Output the passage of the text on the Vancouver Symphony Orchestra recording word for word, from "Fans of R. Murray" up to and including "a trick ending.".

→ **Text**:
· · · · ·

![]()
Fans of R. Murray Schafer had little to rejoice about when the CBC recorded the Vancouver Symphony Orchestra's second album last spring.
Included in this CBC-produced and funded effort, for eventual broadcast purposes and possible release, were such well-known short classics of the symphonic repertoire as Debussy's Prelude to the Afternoon of a Faun (which boasts 15 different versions already available in the Schwann Catalogue), Dvorak's Carnival Overture (8 versions), the overture to Weber's Die Freischutz (7), and Glinka's Russian and Ludmilla Overture (10). Only one Canadian work was included — Tangents by Toronto composer Harry Freedman, an effective "modern"-sounding work with a trick ending.
One can seriously wonder, considering the competition in the four "standards", why the whole album wasn't devoted entirely to the works of Canadian composers — for example, those of Schafer, late of SFU, one of Canada's most interesting composers and innovative musical educators.

· · · · ·

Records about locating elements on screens
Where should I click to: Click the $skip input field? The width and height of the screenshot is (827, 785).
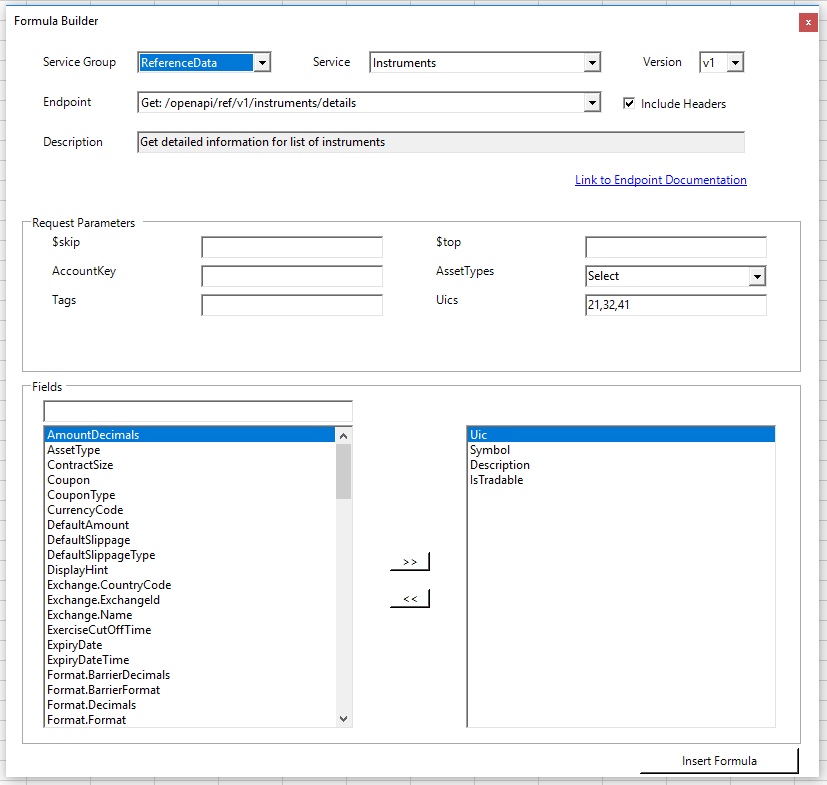[291, 246]
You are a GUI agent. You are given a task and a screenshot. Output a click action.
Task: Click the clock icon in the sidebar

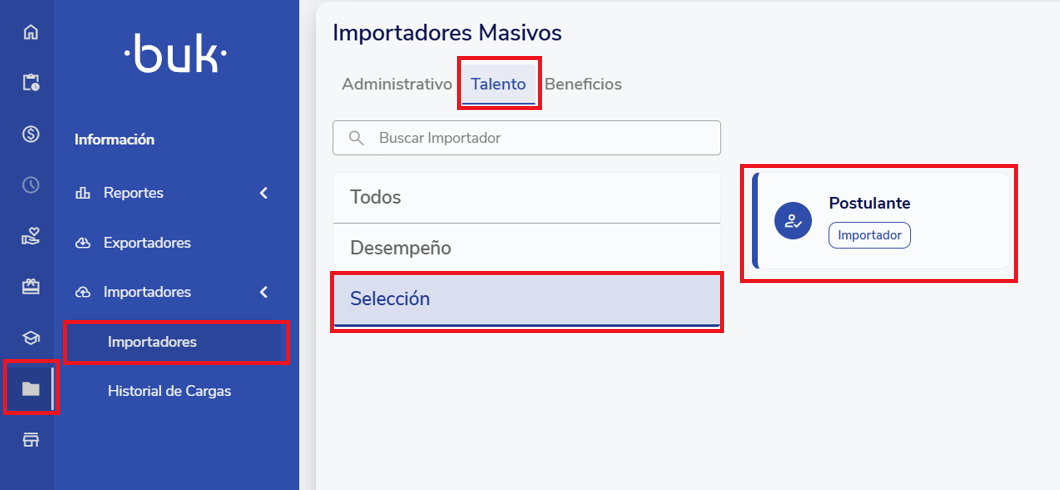pyautogui.click(x=31, y=185)
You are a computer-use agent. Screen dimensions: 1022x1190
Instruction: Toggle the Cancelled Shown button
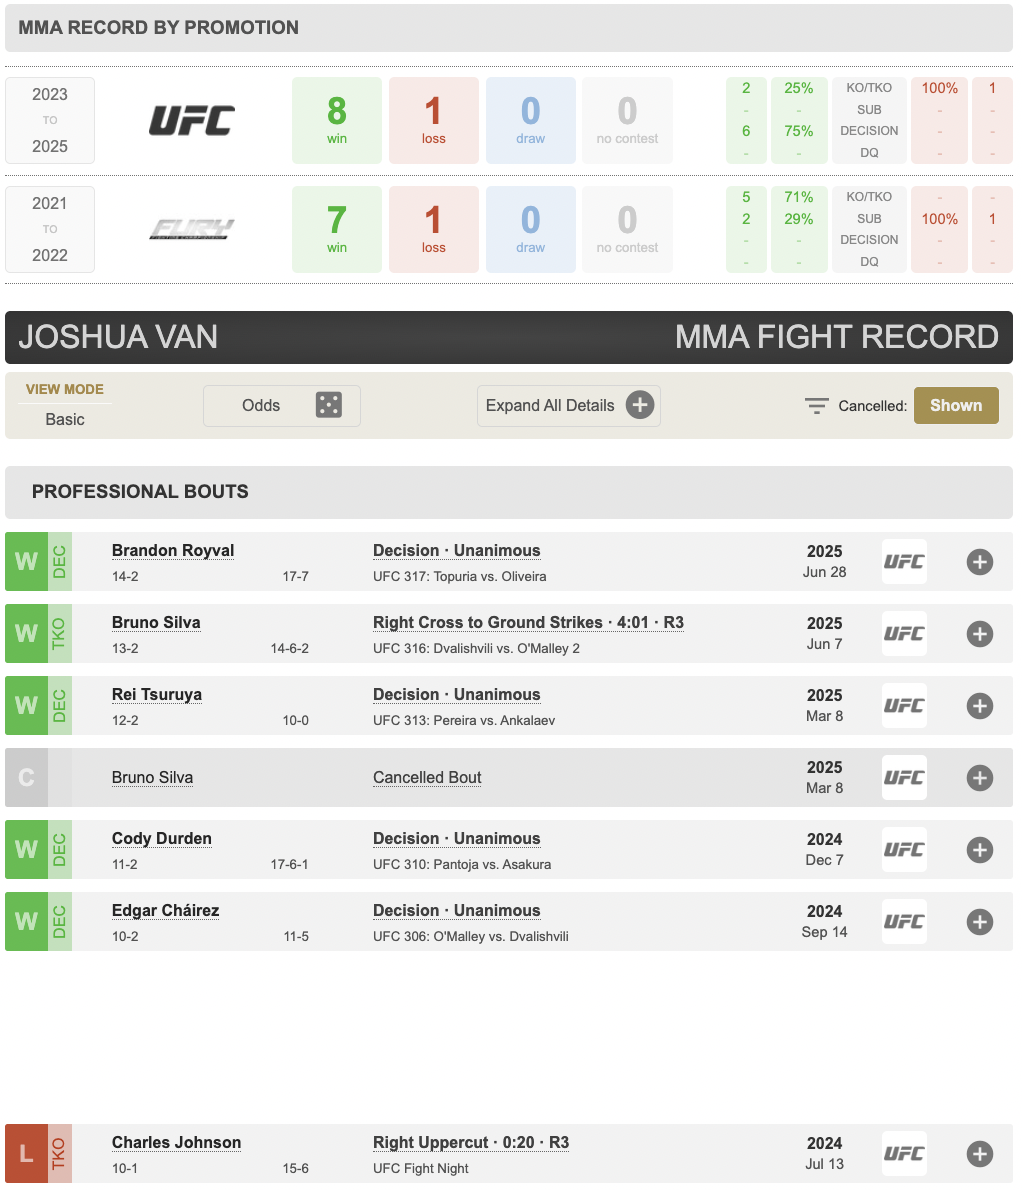tap(956, 405)
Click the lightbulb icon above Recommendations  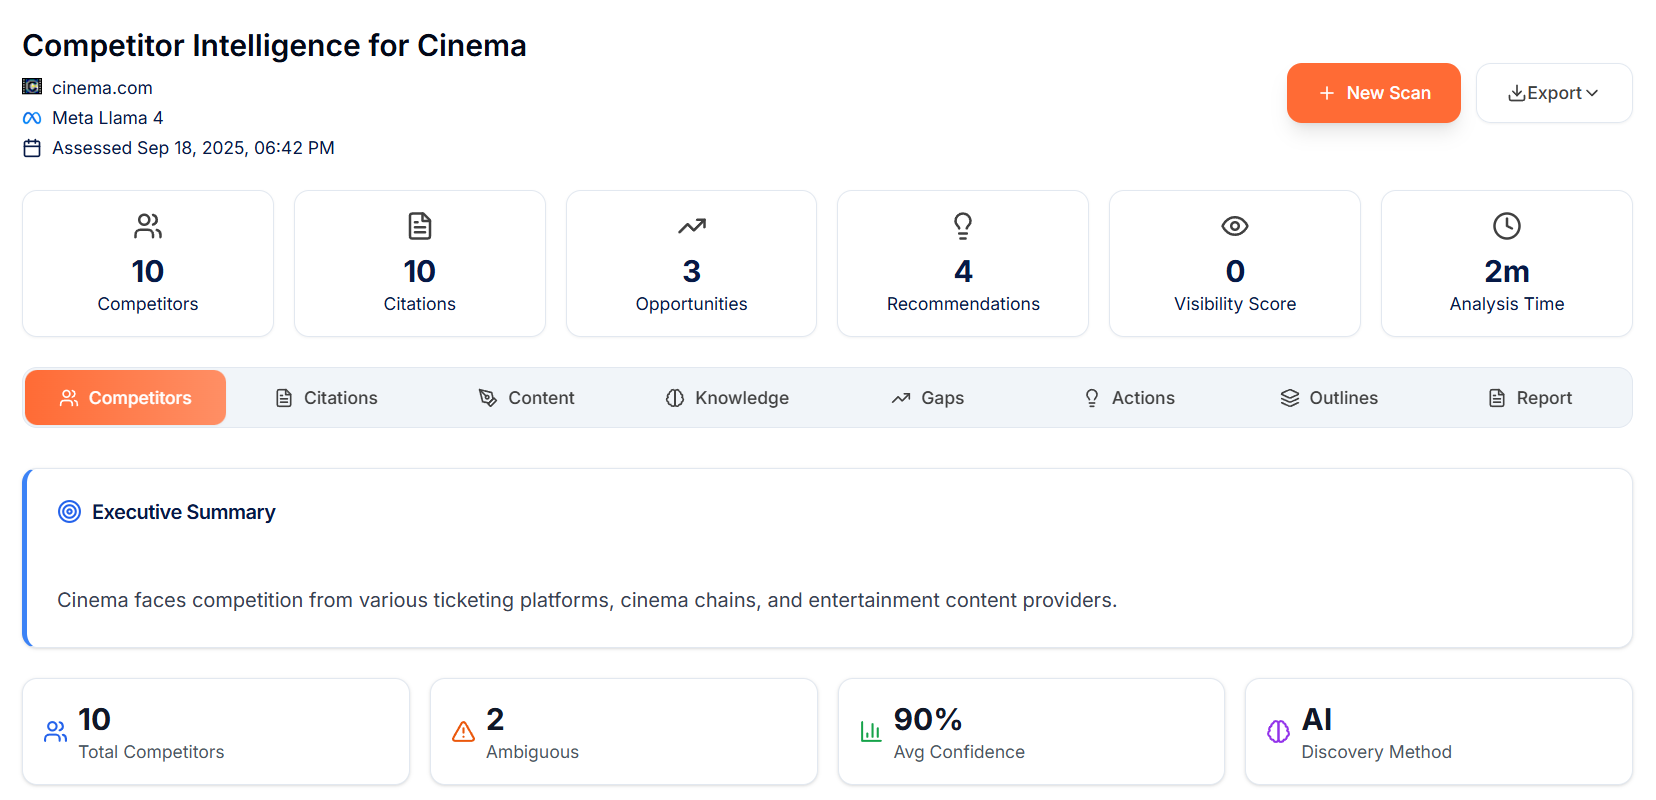962,226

· · · · ·

→ **Written reply**:
Fans of R. Murray Schafer had little to rejoice about when the CBC recorded the Vancouver Symphony Orchestra's second album last spring.
Included in this CBC-produced and funded effort, for eventual broadcast purposes and possible release, were such well-known short classics of the symphonic repertoire as Debussy's Prelude to the Afternoon of a Faun (which boasts 15 different versions already available in the Schwann Catalogue), Dvorak's Carnival Overture (8 versions), the overture to Weber's Die Freischutz (7), and Glinka's Russian and Ludmilla Overture (10). Only one Canadian work was included — Tangents by Toronto composer Harry Freedman, an effective "modern"-sounding work with a trick ending.